Modern UIs require more than just a list of results. Mach5 provides native support for faceted navigation, allowing users to slice and dice search results on the fly. After searching for “404 Not Found,” a user can instantly see a breakdown of the top URLs, client IP addresses, and user agents, allowing for rapid root cause analysis. It also supports relevance ranking and typo tolerance, which is crucial for creating a user-friendly search experience.

•

Purpose-Built Dashboards & Alerts for Operations

Mach5 isn't just a query engine; it's an application platform. You can build real-time dashboards that are optimized for security and observability workflows visualizing login failures by geographic location, charting API endpoint latency, or creating live-tailing views of logs for a specific service during a deployment. Alerts can be configured on top of any query, notifying your teams in Slack or PagerDuty the moment an anomaly is detected.

•

Critical Workload Isolation

Mach5’s decoupled architecture completely isolates search workloads from both the data ingestion pipeline and any large-scale analytical queries running against Iceberg. Your SOC team’s urgent threat hunt will never be slowed down by the data science team’s quarterly report generation, and vice-versa.

•

A Guaranteed Single Source of Truth

By avoiding data duplication, you eliminate the risk of data drift, stale copies, and synchronization errors. Your search results are always consistent with the underlying data in your Iceberg tables, ensuring everyone in the organization is working from the same trusted dataset.

Quickstart Guide

This is the minimum viable path from “raw events” to “a first useful search dashboard”:

1. Configure Cloudflare Pipelines to Iceberg

Define one or more event inputs (HTTP endpoints, Workers bindings, etc.).
Normalize incoming payloads (flatten nested JSON where it aids search, standardize timestamps and tenant identifiers).
Redact sensitive fields at the edge if needed.
Land records into R2 as Iceberg tables with a sensible partitioning scheme like hourly or daily time buckets are a good baseline, plus a high-selectivity dimension like tenant_id or env.
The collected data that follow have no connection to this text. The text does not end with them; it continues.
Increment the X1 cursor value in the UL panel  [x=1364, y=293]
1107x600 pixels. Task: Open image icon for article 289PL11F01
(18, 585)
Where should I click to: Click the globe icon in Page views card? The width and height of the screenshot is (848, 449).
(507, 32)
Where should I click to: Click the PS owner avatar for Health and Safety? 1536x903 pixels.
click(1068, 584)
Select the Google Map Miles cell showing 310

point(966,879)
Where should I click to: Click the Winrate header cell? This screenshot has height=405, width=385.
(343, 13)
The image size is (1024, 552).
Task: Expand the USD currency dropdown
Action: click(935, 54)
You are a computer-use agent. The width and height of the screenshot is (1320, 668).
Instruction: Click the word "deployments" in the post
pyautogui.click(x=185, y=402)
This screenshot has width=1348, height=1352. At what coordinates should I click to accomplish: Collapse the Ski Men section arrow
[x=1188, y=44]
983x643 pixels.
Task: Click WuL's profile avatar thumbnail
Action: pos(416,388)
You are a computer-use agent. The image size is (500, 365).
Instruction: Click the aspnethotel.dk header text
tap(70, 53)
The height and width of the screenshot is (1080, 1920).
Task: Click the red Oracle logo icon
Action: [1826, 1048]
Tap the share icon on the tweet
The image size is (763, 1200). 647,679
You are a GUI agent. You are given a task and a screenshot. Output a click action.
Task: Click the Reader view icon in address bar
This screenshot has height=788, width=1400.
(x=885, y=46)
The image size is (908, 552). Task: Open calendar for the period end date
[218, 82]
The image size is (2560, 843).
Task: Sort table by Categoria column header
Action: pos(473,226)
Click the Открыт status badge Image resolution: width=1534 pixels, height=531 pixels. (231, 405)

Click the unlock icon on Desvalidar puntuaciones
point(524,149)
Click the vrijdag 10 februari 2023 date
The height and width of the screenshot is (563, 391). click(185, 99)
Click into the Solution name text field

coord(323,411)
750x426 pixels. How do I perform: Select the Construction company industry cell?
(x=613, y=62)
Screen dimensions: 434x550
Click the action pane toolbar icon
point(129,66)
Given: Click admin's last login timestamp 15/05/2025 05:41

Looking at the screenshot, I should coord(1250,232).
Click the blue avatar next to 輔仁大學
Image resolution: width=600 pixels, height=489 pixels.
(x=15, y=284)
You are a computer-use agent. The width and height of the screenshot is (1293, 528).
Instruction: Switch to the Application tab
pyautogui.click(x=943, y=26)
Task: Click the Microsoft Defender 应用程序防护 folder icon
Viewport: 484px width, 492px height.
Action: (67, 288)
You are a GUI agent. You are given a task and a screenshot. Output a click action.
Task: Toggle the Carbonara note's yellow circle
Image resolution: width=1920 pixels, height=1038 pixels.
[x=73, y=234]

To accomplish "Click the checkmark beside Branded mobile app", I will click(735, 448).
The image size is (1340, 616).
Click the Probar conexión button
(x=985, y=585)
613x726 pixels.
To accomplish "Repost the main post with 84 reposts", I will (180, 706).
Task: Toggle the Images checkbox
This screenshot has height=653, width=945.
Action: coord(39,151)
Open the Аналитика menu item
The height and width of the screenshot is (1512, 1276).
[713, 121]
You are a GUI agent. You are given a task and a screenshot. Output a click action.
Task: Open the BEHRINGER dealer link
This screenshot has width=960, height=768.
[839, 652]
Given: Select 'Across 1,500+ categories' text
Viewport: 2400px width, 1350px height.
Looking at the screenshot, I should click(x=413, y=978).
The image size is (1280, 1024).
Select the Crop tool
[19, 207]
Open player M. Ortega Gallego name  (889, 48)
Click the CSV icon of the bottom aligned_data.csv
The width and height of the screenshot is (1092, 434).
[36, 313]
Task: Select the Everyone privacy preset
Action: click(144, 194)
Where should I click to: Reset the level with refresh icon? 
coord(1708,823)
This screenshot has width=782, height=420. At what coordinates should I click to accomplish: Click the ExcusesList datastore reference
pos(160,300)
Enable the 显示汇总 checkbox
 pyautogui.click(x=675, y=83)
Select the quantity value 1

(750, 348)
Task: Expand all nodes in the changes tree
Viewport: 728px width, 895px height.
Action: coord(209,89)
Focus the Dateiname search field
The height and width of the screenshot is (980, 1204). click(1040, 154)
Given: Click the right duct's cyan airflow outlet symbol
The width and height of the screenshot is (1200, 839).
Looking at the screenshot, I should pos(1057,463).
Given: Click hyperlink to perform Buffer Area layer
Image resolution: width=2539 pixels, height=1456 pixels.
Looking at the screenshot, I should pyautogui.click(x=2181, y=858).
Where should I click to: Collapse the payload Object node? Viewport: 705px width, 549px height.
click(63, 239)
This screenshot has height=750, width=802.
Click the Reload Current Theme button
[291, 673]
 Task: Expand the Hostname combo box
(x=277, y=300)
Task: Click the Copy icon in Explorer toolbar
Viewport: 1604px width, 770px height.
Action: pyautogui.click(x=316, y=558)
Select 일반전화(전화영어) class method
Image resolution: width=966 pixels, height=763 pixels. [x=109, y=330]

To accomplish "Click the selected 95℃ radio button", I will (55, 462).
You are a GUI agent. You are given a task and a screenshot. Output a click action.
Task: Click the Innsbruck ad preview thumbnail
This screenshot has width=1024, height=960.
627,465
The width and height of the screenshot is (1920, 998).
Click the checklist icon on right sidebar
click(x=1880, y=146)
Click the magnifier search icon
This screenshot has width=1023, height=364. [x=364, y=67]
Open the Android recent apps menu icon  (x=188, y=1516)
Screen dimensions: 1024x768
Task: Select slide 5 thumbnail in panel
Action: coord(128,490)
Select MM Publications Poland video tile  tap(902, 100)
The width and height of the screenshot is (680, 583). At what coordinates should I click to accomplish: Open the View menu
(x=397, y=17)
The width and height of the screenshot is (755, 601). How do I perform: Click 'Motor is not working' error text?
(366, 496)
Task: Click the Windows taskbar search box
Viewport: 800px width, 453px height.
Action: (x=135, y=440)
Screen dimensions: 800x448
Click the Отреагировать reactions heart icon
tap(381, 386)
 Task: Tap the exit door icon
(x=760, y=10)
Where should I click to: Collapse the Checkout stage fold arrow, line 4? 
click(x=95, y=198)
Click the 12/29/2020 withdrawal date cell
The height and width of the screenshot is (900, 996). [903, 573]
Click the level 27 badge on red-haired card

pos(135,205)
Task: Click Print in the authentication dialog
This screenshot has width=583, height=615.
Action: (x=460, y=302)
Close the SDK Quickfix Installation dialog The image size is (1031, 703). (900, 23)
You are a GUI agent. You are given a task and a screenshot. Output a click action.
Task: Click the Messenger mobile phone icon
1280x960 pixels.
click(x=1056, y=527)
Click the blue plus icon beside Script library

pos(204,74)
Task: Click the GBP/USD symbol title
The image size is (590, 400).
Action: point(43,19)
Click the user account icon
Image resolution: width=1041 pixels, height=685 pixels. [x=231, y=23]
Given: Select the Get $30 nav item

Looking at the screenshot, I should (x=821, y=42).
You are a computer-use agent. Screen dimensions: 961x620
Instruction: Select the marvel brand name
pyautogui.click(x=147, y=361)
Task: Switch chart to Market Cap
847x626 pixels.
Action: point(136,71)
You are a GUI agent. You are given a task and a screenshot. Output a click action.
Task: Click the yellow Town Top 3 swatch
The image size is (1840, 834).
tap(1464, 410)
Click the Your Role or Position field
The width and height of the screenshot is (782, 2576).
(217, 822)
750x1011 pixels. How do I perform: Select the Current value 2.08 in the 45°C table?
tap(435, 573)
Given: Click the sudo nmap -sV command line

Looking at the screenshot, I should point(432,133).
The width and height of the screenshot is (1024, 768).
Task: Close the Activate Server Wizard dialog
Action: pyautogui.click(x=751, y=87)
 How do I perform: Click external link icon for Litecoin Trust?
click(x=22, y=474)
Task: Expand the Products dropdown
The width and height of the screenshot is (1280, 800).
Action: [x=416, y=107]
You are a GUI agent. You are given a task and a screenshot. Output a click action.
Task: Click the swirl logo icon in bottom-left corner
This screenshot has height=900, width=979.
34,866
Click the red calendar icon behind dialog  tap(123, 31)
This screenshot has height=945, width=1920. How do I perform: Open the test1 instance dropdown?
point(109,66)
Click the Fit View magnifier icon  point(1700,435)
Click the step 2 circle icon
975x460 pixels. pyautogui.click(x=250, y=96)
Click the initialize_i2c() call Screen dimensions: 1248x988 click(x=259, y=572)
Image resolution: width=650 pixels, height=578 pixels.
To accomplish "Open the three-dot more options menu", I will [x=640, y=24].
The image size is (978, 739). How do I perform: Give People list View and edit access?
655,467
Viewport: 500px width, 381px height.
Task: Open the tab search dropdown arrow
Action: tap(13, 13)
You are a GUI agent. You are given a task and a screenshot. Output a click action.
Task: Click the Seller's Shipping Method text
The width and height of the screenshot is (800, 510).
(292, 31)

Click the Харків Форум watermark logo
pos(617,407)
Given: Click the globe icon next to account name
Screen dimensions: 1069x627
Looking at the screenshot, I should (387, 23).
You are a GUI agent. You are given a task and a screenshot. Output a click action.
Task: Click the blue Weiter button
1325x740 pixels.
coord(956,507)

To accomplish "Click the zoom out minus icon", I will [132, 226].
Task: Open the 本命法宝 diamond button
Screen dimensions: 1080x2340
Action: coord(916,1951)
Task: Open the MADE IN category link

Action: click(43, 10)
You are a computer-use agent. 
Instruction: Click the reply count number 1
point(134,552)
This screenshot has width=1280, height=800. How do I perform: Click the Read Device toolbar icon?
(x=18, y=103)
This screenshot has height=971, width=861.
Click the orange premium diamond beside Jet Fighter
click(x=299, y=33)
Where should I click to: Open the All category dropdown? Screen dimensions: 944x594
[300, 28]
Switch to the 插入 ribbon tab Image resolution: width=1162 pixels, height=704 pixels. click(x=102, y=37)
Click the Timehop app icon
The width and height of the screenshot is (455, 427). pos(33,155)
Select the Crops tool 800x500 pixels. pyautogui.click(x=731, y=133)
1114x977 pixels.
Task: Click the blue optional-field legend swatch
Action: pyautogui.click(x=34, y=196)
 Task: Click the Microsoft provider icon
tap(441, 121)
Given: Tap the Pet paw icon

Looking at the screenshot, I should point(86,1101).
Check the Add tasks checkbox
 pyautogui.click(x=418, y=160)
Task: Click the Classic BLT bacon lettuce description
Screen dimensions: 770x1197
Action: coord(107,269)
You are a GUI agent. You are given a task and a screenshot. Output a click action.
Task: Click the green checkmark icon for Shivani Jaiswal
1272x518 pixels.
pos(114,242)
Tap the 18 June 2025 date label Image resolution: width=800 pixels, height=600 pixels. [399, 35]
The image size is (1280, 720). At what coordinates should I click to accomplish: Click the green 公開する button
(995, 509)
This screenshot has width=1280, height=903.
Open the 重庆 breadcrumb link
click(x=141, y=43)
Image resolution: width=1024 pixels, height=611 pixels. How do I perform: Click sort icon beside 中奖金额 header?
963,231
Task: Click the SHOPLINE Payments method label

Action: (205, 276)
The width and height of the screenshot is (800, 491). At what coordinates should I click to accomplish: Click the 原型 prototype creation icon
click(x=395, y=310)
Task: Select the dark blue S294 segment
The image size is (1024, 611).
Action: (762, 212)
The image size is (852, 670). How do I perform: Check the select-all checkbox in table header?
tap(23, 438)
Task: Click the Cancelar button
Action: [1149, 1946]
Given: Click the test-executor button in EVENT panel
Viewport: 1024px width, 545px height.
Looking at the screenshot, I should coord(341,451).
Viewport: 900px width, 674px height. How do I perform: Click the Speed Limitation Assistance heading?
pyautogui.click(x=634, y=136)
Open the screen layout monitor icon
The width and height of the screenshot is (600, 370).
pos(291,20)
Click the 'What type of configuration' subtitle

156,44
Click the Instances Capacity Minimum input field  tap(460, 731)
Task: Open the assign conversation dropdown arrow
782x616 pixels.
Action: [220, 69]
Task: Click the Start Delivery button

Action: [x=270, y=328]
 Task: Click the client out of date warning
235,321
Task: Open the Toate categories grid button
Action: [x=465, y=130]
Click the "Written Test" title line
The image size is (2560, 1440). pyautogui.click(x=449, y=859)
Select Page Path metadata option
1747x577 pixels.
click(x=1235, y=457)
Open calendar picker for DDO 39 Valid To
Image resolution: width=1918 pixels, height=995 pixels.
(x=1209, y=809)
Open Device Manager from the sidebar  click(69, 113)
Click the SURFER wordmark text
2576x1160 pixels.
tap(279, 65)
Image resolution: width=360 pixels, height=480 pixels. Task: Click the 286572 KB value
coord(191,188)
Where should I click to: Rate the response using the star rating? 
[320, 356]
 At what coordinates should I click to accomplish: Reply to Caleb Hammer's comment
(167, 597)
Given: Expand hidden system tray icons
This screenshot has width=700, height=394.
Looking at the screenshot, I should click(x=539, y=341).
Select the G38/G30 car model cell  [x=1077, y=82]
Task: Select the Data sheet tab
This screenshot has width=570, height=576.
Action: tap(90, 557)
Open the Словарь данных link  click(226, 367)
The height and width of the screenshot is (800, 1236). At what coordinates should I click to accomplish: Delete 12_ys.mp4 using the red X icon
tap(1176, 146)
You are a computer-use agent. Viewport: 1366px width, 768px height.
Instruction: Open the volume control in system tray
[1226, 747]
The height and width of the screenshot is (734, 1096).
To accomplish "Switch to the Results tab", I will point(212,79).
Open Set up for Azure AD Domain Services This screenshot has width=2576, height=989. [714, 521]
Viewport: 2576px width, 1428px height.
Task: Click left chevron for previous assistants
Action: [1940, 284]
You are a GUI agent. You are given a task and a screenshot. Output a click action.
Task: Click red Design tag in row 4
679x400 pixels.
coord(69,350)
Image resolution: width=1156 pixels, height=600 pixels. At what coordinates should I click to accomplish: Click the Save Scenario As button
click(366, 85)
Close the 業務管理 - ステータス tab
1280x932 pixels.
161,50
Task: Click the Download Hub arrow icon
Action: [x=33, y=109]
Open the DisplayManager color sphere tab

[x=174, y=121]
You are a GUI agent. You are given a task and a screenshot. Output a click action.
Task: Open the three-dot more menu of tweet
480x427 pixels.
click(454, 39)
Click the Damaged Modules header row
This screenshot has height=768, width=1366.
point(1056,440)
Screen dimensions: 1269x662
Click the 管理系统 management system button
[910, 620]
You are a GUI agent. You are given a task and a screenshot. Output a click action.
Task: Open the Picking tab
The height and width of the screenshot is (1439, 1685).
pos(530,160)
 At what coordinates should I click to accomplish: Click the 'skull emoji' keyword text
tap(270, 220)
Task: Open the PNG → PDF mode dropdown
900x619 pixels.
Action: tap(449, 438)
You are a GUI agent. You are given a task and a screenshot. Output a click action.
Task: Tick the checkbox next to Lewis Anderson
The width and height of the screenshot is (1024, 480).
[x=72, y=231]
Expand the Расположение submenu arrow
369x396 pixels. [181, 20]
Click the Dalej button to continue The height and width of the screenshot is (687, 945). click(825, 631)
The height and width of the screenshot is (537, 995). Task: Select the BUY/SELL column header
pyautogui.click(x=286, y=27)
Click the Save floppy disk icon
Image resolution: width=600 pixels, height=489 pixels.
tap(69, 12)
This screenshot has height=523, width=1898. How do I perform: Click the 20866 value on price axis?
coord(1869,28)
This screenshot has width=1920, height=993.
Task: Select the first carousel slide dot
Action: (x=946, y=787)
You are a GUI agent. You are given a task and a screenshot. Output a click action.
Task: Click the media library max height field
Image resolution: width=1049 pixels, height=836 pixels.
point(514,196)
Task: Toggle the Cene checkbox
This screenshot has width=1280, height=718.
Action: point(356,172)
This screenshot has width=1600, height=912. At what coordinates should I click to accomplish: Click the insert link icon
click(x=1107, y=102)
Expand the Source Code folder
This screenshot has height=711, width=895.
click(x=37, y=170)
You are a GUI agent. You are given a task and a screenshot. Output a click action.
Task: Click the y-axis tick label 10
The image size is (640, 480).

2. Enable and monitor compaction

Compaction counteracts the natural small-file accumulation from streaming writes.
Set a cadence that aligns with ingest volume and your target search latencies.
Keep an eye on “files per partition,” average file size, and the variability of query times as your early performance signals.

3. Connect Mach5 to your Iceberg catalog

Register the table locations and schemas.
Identify which fields are searchable text (error messages, user agents, URLs) vs filterable dimensions (tenant, env, region, service).
Decide which facets you’ll surface by default (e.g., source_ip, service, status_code, country).

4. Configure indexing strategies in Mach5

Enable index structures that map to your workloads:
- n-grams or positional tokens for phrase and prefix matches.
- Variant maps for typo-tolerant matching on critical fields (e.g., hostnames, user names).
  - Sub-pointer 1 under variant maps
  - Sub-pointer 2 under variant maps
Start with a small set of hot fields and expand once you validate gains.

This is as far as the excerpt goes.